Tuesday, March 4, 2008


Maxfield Parrish

Maybe I'm just slow, but I tend to find it easier to understand my influences in the rear view mirror. With a little space and distance between us the idea will often relax and make himself at home until he's comfortable enough to share information.
I became interested in the importance of the use of color in my artwork in graduate school and ended up writing my thesis on the topic. In the years since, I've continued to explore my curiousity regarding color and focused that interest in how the viewer will interpret particular colors based on their personal histories with those colors. I've researched the symbolic meanings of specific colors and how those colors can influence how a viewer may respond emotionally to a work of art.
I can admit that over the course of all this research I never remembered to look up Maxfield Parrish.
I used to love Parrish's work and remember looking at his illustrations as a child and buying those cheesy calendars featuring his most famous paintings just to cut them up and post them on my walls. I could justify this interest by explaining that Parrish was a master of composition, rendering, and visual communication but that wouldnt be the whole truth. What truly attracted me to his painting and kept my interest over the years was his use of color. Specifically his use of the color blue."Interlude"

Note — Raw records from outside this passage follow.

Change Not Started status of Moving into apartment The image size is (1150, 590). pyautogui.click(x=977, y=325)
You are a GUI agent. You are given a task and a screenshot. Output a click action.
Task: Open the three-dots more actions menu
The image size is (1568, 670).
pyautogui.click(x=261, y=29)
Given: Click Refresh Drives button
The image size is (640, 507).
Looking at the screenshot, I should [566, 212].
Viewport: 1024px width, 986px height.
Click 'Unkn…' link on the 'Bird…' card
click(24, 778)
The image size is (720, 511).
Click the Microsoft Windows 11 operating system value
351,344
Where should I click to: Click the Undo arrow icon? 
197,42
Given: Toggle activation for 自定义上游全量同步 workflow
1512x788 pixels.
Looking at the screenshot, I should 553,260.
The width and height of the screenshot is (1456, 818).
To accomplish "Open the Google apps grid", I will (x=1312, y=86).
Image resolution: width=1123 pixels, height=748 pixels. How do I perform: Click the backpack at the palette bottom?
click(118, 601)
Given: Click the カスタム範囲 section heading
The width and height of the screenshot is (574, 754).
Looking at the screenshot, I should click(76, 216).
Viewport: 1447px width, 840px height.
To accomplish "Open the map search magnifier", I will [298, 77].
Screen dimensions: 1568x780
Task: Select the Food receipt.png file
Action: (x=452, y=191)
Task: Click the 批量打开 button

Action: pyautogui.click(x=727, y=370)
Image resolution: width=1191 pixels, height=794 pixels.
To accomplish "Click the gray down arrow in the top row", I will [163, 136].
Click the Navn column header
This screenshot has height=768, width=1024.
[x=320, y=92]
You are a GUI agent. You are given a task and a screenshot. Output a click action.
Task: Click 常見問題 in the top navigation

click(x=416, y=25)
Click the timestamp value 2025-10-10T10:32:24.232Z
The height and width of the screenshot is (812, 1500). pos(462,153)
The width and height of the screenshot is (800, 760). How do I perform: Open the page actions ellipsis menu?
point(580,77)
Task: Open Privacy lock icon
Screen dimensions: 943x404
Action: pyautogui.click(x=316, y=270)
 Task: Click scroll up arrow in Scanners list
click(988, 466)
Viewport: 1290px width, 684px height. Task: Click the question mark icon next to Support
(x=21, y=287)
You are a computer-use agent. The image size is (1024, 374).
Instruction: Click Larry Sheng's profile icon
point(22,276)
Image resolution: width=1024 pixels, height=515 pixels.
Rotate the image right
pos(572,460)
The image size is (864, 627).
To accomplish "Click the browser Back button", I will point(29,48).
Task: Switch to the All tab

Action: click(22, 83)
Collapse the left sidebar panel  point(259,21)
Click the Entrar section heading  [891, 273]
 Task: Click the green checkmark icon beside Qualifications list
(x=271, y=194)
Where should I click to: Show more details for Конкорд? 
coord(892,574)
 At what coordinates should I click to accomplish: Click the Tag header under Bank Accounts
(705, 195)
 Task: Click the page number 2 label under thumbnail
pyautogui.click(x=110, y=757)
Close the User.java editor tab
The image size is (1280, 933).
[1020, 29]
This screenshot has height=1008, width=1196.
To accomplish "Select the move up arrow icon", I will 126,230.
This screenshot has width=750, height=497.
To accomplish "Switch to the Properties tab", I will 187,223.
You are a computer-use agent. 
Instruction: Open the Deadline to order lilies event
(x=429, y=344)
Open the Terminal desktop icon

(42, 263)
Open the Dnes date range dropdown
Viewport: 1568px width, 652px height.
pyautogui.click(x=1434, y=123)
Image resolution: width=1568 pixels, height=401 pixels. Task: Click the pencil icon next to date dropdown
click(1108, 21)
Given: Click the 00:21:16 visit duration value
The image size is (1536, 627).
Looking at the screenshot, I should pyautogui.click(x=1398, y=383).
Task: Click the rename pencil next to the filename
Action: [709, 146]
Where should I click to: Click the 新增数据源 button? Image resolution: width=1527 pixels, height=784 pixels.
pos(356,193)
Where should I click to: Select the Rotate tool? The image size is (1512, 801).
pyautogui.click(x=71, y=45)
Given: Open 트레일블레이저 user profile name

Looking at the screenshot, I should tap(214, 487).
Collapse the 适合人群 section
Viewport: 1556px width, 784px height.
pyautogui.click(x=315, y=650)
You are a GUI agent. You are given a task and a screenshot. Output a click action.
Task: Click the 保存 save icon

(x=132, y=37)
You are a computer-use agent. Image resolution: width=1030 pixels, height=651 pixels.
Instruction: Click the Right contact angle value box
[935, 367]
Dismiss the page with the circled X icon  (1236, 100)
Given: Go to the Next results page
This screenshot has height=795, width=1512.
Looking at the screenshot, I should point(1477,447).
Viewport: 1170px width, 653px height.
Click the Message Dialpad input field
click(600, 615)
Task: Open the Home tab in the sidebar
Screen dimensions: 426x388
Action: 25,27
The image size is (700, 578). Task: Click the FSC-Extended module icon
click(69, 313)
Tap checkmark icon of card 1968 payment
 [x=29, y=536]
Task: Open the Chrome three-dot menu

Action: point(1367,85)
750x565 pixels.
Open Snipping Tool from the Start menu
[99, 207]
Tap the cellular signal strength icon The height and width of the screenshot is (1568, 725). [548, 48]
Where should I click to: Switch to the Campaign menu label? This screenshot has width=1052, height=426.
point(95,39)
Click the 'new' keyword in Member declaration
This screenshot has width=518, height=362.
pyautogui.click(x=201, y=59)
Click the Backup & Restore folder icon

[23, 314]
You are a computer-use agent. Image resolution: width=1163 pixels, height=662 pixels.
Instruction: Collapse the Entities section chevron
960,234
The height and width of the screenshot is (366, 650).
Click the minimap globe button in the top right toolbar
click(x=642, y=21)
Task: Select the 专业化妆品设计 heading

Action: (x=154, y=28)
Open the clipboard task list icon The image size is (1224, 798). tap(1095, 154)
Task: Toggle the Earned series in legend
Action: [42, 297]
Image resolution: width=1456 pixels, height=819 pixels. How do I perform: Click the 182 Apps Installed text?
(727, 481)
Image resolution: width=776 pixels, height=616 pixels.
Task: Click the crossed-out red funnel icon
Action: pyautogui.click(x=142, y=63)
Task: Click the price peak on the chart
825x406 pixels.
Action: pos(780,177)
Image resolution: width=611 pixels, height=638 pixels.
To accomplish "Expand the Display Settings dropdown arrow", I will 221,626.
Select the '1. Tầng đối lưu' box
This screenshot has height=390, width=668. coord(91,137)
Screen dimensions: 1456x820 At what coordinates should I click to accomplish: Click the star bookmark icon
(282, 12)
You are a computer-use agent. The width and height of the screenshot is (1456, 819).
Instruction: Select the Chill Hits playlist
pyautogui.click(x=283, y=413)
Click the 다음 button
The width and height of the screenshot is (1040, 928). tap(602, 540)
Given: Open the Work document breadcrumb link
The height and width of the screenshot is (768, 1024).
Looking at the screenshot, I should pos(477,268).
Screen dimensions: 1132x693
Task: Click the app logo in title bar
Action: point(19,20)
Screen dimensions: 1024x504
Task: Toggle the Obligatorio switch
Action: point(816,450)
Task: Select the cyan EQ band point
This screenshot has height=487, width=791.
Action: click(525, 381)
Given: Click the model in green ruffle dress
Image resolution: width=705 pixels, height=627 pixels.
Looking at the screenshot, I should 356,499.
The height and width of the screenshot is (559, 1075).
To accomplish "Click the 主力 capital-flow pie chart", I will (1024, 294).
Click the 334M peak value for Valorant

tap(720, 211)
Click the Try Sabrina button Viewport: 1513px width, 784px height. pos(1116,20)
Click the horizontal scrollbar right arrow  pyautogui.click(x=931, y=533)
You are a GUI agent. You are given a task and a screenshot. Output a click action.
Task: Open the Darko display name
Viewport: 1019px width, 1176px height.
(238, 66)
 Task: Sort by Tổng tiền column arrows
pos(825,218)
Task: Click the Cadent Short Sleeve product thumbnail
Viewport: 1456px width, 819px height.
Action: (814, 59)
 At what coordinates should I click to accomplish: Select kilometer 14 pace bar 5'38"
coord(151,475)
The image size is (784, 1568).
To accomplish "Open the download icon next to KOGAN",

Now I understand that the blue I responded to in reproductions of his work were not always true to the original. I also understand that his powerful use of blue was, in part, a by-product of the processes he experimented with in order to overcome the problems of ink reproductions and that if anything the blue existing in the original painting was even more powerful and stunning than the reproduction.
But, then.....I dont really care. I still can't stop looking at that blue. It is beautiful and ethereal. Majestic and mysterious. I has the ability to stop you and hold you just out of gravity's grasp.
It took me actually walking into a gallery show of Parrish's work last week to remember all this. As soon as I walked inside and was bombarded by blue the connection was made. This is about color. This is about the sublime. This is about the power of color to communicate.